The four groups of European Q. suber woodlands are also differentiated by their climatic envelope as shown by the DCA and distribution modelling. In particular, Groups 1 and 2 are characterized by wetter conditions due to the influence of Atlantic winds and currents, while groups 3 and 4 are characterized by more continental conditions, even though group 3 (Western Mediterranean) is also differentiated by a milder climate with respect to group 4 (Italian-Tyrrhenian).

Despite these differences, our results confirm the capacity of Q. suber woodlands to survive within environmental extremes given a minimum amount of moisture (Petroselli et al. 2013). In fact, the summer aridity characterizing the Italo-Tyrrhenian group can be avoided taking advantage from soil water availability (Dowgiallo et al. 1997; Lacambra et al. 2010; Petroselli et al. 2013), most likely due to the copious precipitations during the wettest seasons and the influence of the high values of humidity index along the coastlines.

4.2 Implications for conservation

One of the current challenges for habitat conservation in Europe is related to the definition and interpretation of habitat types. The results of this study provide information on the compositional and distributional patterns of Q. suber woodlands in Europe, offering a list of indicator species for the major eco-geographical groups. By defining diagnostic and constant species, we provide a framework to investigate the structure and functions (including typical species) of each of the habitat subtypes (from a vegetation point of view) to be able to achieve an ad hoc assessment for each of the subtypes.

The suitability maps show the pattern of potential areas upon which the actual current distribution can be assessed.
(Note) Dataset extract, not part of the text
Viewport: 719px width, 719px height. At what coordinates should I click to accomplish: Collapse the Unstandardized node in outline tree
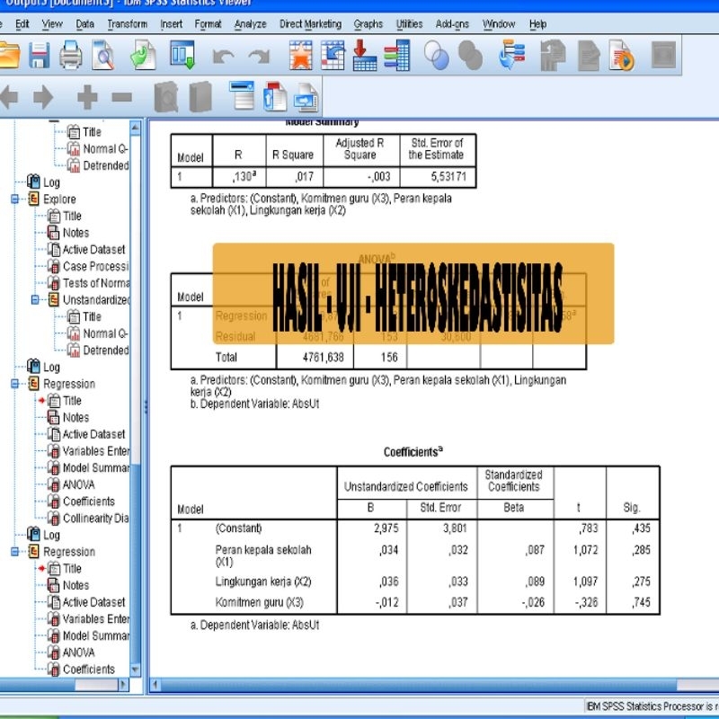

Only for low probability value a certain overlap among the groups (see extent of group 4 with groups 1 and 3), while the core areas are clearly differentiated. The choice of a probability threshold to distinguish core and peripheral potential distribution is a topic of ongoing debate, as no single best solution for threshold selection was found to be appropriate in all situations (Jiménez-Valverde and Lobo 2007; Jiménez-Valverde 2014). Irrespective of the criterion adopted, this differentiation is useful to elaborate and implement proper conservation strategies consistent with the ecological and composition requirements of each sub-type. Low threshold values correspond to large estimates of habitat niche and could, therefore, be used to design broad conservation strategies that encompass the whole potential niche of habitat, while higher thresholds correspond to more conservative estimates of environmental niche or distributions and could be used to focus on the habitat core niche. For instance, critical populations are those isolated or highly fragmented at the limit of the potential range defined by suitability map for each group. Conversely, populations limited in terms of size but with a large suitable area have to be the focus of restoration plans. Moreover, suitability maps can be used to estimate range parameters, useful for assessing the conservation status at both regional (Álvarez-Martínez et al. 2017) and continental (Jiménez-Alfaro et al. 2018) scales. Our results also provide useful information for establishing favourable reference values of the habitat type and subtypes (Evans and Arvela 2011). We, therefore, encourage vegetation ecologists and conservation agencies to make use of the European vegetation databases for developing a consistent characterization of habitat types of conservation concern.